The Cryptid Files
Page 9
‘So what did happen to her?’ Alan demanded, intent on trying to clear up the confusion that he felt. ‘Where did she go and how does it have anything to do with what happened to Vanessa?
Nobody offered an explanation, but a picture of Lee’s shocked face on the boat yelling about Bell’s Point rose in front of him.
Maguire finally answered him.
‘We don’t know. She was found like Vanessa on the bank, wet but not cold, unconscious but unharmed.’
‘But surely she told you what happened, Maggie?’
‘No, not really. She wouldn’t talk about it at first and would only say that she hadn’t been frightened and that nobody had hurt her. In fact, she later claimed she wasn’t with anyone else, that she had an adventure like Alice in Wonderland and had fallen asleep on the bank. All I know is that it has something to do with the magic of the loch.’
Alan stared at Maggie in disbelief. The magic of the loch! Had Maggie lost the plot entirely?
‘Where had she been?’ Alan insisted loudly, deeply frustrated by the conversation.
‘In Loch Ness,’ Maggie answered calmly.
‘Well, I know that. You said she was wet.’
‘Alan, we searched every inch of the bank that day and the next and she wasn’t there. But that was where we found her in the end, on the bank at Bell’s Point, exactly where you found Vanessa.’

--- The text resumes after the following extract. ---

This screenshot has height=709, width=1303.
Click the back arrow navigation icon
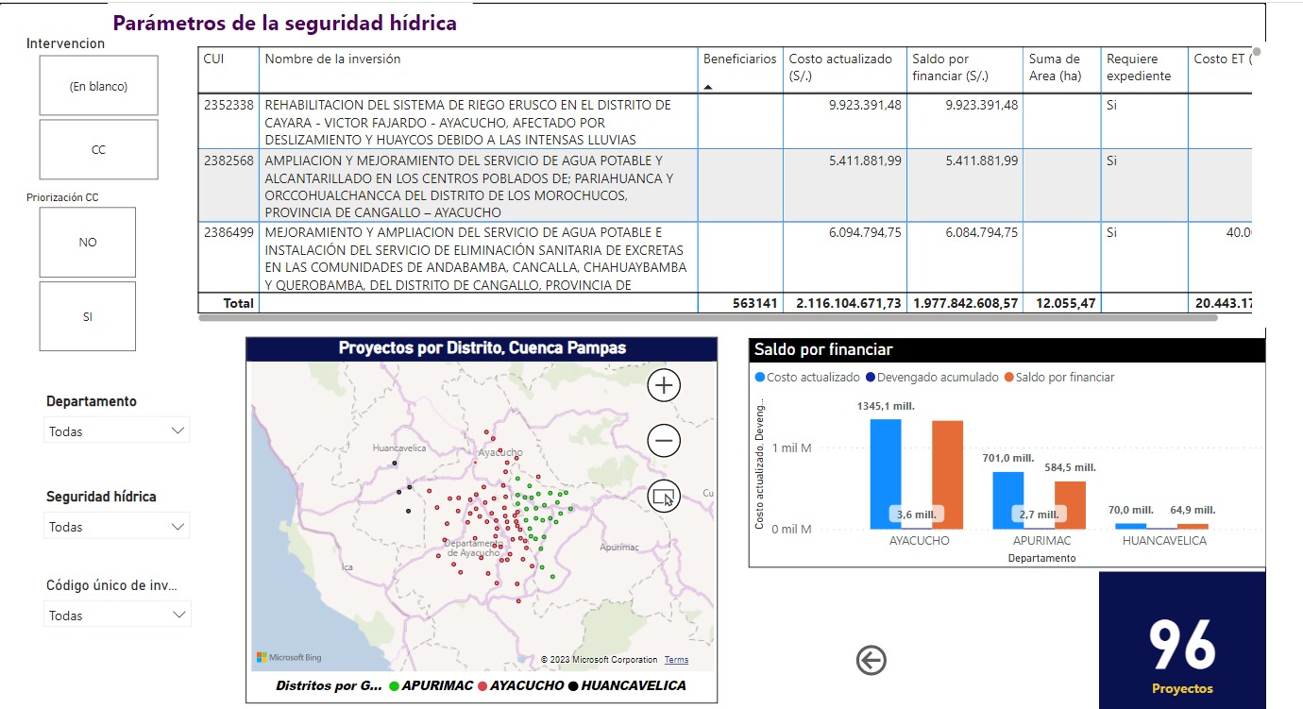[871, 660]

‘But …’ Alan stopped and looked at Maggie.
‘We had lots of questions too, Alan, but we never really got many answers, so we came to accept it in the end. She didn’t seem to remember much of what had happened. And from that time on, Lee settled where she had been restless before. She made friends and learned to love it here after a very rocky start. But above all, she started to accept her mother’s death.’
‘I thought her mother and father died in the same accident?’ Alan said.
‘Aye, so they did. But her father was a more distant figure to her. He had travelled with his job most of her young life, so it was her mother’s death she took hardest.’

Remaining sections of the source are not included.